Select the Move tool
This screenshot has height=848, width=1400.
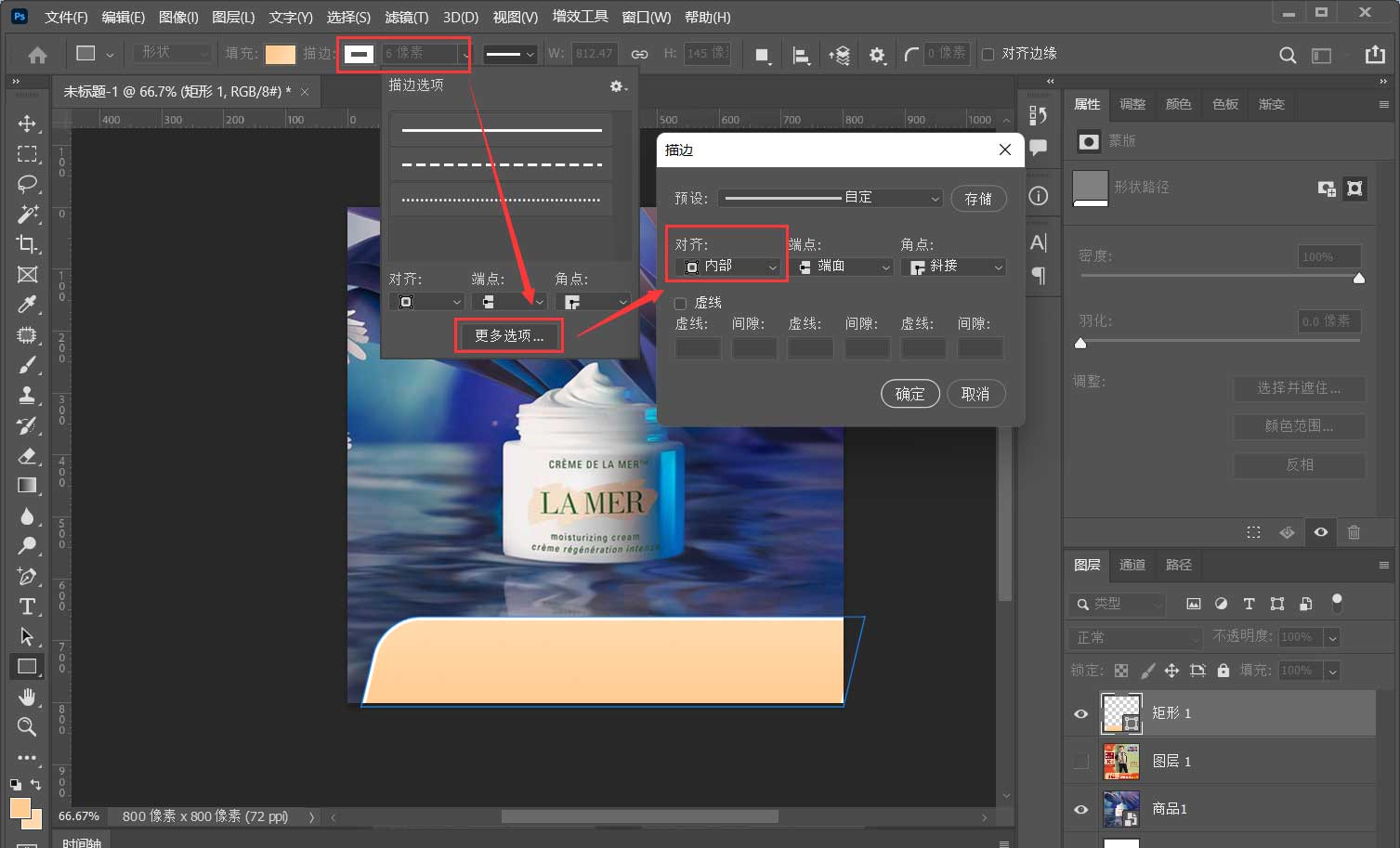tap(27, 124)
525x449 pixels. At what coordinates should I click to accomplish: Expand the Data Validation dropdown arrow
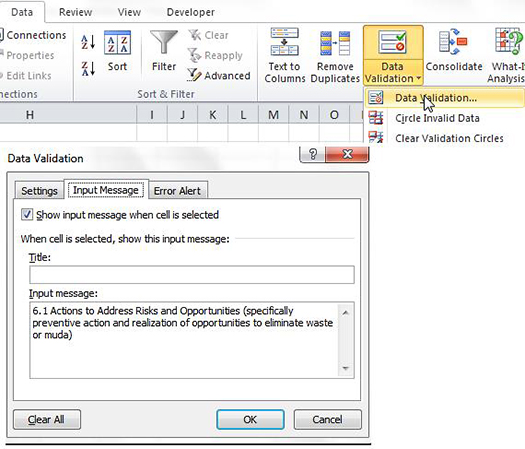click(419, 79)
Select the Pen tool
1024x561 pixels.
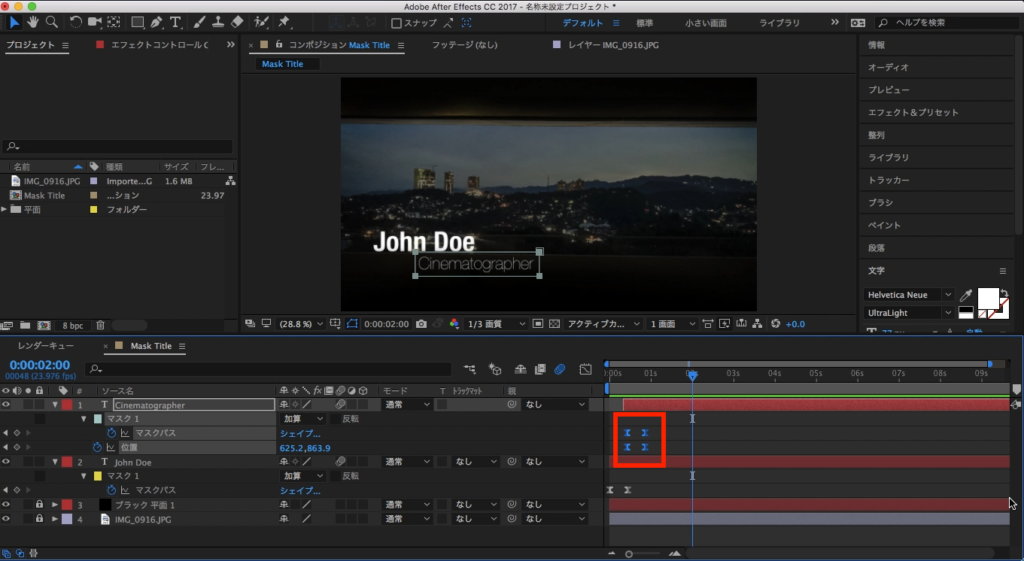click(157, 21)
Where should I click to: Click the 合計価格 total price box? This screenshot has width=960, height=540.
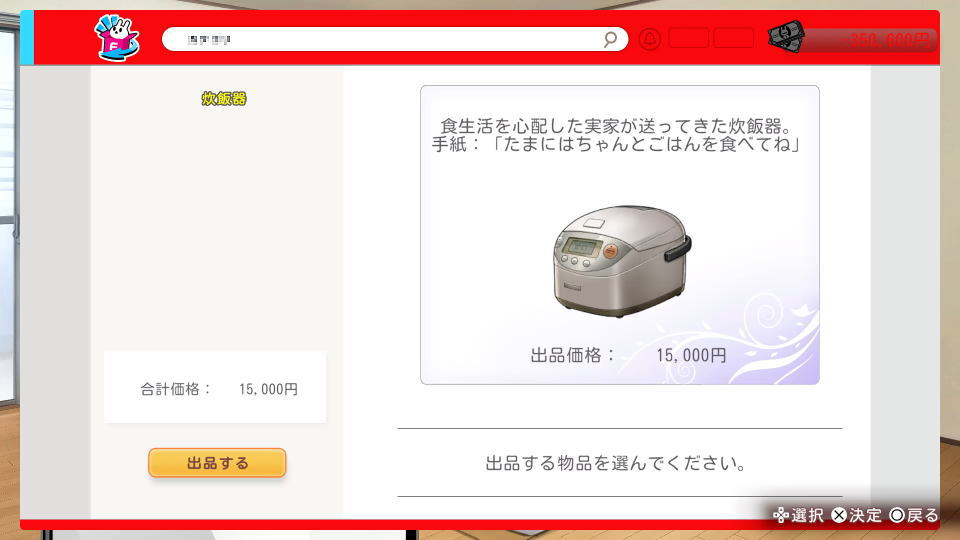click(x=215, y=388)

§ **Exercise**:
Please reproduce every item above verbatim, leaving out the pictures.

§ **The completed task**:
Select the Move tool
This screenshot has height=848, width=1400.
tap(27, 124)
525x449 pixels. At what coordinates should I click to accomplish: Expand the Data Validation dropdown arrow
click(419, 79)
Select the Pen tool
1024x561 pixels.
click(157, 21)
Where should I click to: Click the 合計価格 total price box? This screenshot has width=960, height=540.
click(x=215, y=388)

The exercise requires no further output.